Le support. Ecrire, c’est bien, si c’est pour se lamenter, un bout de papier, un bout de chiffon, accrocher aux rubans offerts aux vents orientaux ou bien encore glissé dans les interstices des pierres d’un mur devenu celui des lamentations, ça peut suffire. Si c’est pour raconter combien il a fait beau et combien les blés ont poussé sous ce ciel pas encore antique, un peu de couleur, un mur propre et voilà en quelques hiéroglyphes un message pour se souvenir. Pratique, c’est vrai que la grande bibliothèque nationale n’existait pas encore, alors de là à faire un bouquin pour rien, pas la peine. Il y eu le papyrus, jusqu’en l’an….très ancien d’avant JC, la grande crise, les mites, le taux d’humidité de l’air de la grande bibliothèque d’Alexandrie mal climatisée pour l’époque, il y eu le papier journal, enfin non, ça c’est bien après, d’ailleurs en même temps que le journal, il y eu la cire, mais la grande coupure d’électricité à transformer les tablettes écrites en bougies d’éclairage quand cela ne fut pas en cire dépilatoire, triste cire, il y eu les tablettes, celles-là même que Moïse descendit du box office avec les dix commandements avant qu’elles ne se brisent et que poussière, elles retournèrent en poussière, il y eu aussi des essais métalliques, de marbre ou de granit, de bois ou de sable, bref, tout y est passé, sitôt créé, sitôt obsolète, c’était comme ça avant. Et oui, ils avaient déjà inventé le progrès… Riez, c’est ce même progrès qui nous a apporté l’informatique, les sauvegardes sur disquettes de huit pouces, quatre vingt milles caractères, mais c’est énorme, puis la taille a réduit, mode régime oblige, cinq pouces un quart pour quatre cent kilo d’octets, avant de faire un bon à mille deux cent kilo octets, voilà qui décoiffe, non ? Quoi, encore le progrès ? Une disquette de trois pouces et demi (oui je sais, les anglais aiment bien les demis, mais nous aussi…) quatre cent kilos, set cent vingt kilos et mille quatre cent kilos, quasi un méga quarante quatre octets. Dur dur de faire mieux ? Non, voilà que les disques souples deviennent durs, que les méga deviennent giga puis tera, et même la taille baisse encore sous forme de mini carte ou de clé usb.

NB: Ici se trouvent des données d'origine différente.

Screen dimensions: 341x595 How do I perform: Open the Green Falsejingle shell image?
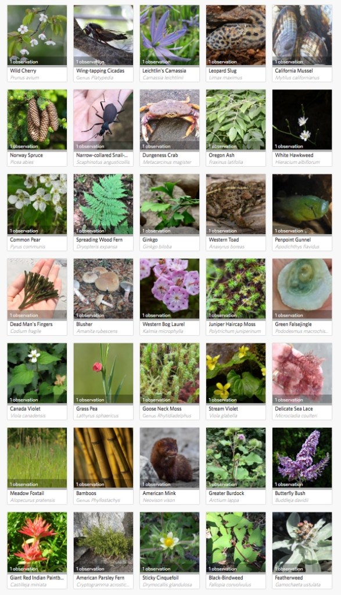pyautogui.click(x=302, y=289)
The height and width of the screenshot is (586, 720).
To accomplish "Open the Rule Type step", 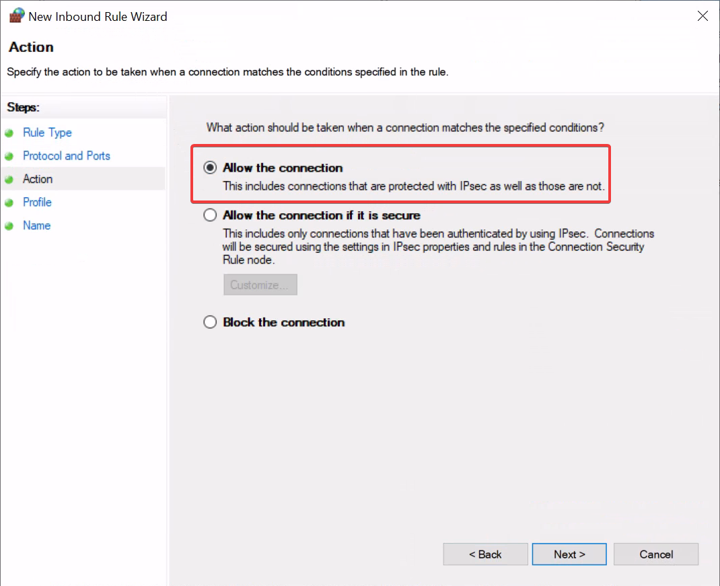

C’est bien beau tout cela, mais si vous avez des informations sur une disquette de cinq pouces un quart, comment que vous faites pour les lire ? Avec quel transcodeur ? Tout pareil qu’il y à dix mille an l’homme, sans avoir le code et le moyenne de lire le support, il fait chou blanc, alors, le progrès c’est bien, mais les passerelles c’est aussi important, c’est même la clé de notre évolution, on ne peut faire un pas que si l’on a fait le précédent, au risque de se casser la gueule. Ecrire, témoigner, dessiner, raconter, soit, encore faut-il être capable de le lire, aujourd’hui comme demain, sans quoi, la tradition non orale ne pourrait être support aux leçons du passé.